Antefatto
Sapevamo che la trasferta di Reggio, avrebbe rappresentato qualcosa di particolare sin dal momento nel quale, una volta deciso di recarci laggiù con l'aereo, grazie all'aiuto di Pablito, eravamo venuti a conoscenza che il viaggio di ritorno sarebbe poi avvenuto in emozionante compagnia .

E così tra la trepidazione pre-trasferta e la solita difficoltà mattutina dello svegliarsi, io e l'altro fanciullesco LazioUltras al secolo Castroboy, ci siamo avviati per prendere il nostro volo e dopo appena tre giri interi intorno all'aeroporto siamo riusciti ad identificare il parcheggio più adatto alle nostre esigenze .

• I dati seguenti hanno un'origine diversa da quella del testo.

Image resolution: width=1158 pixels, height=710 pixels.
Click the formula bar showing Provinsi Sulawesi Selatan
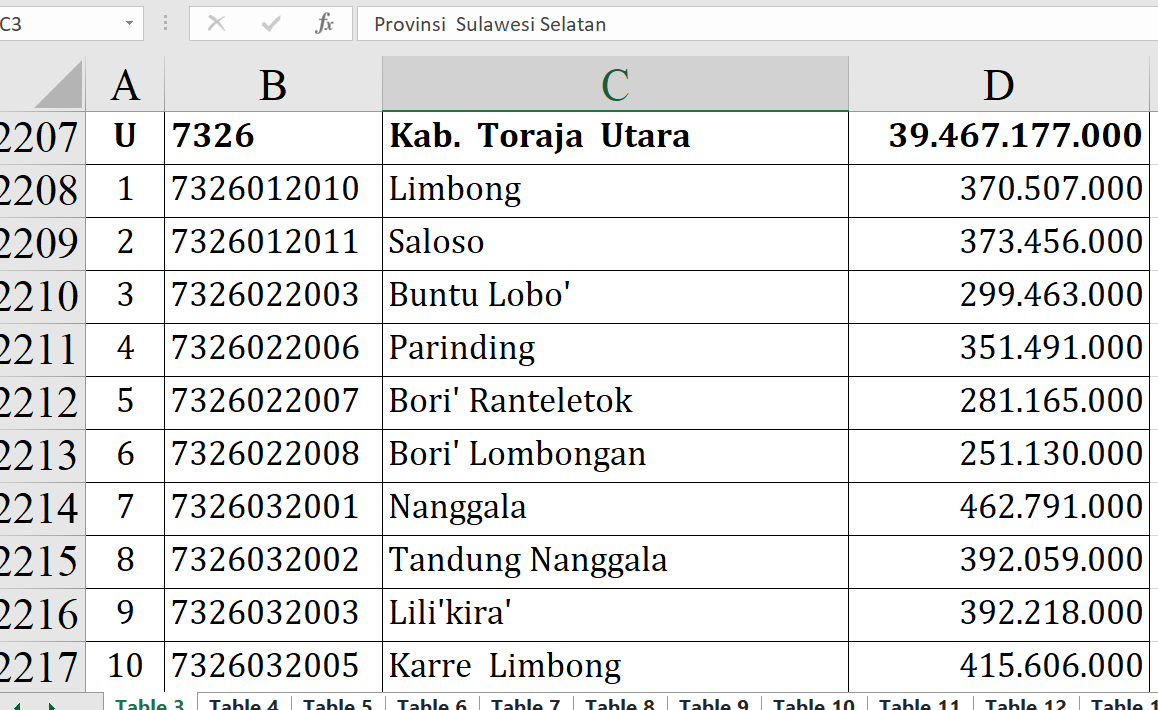click(x=750, y=24)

Appena nel Leonardo da Vinci, un rapido incrocio di sguardo con i quattro coattoni giallorosichi che non mancano mai,un altrettanto veloce ed improvviso check-in e via a bordo dove notiamo unico altro tifoso biancoceleste oltre a noi, un figuro, capello a coda di cavallo e soprattutto maglia del Centenario con su scritto "SINDACO".

Cominciamo a tentare di descrivere le emozioni che ci attenderanno tanto da accorgerci di essere in volo al momento dell'atterraggio, allorchè dopo esserci stupìti del fantastico panorama già cerchiamo dall'alto lo stadio che poi vediamo all'improvviso sotto di noi.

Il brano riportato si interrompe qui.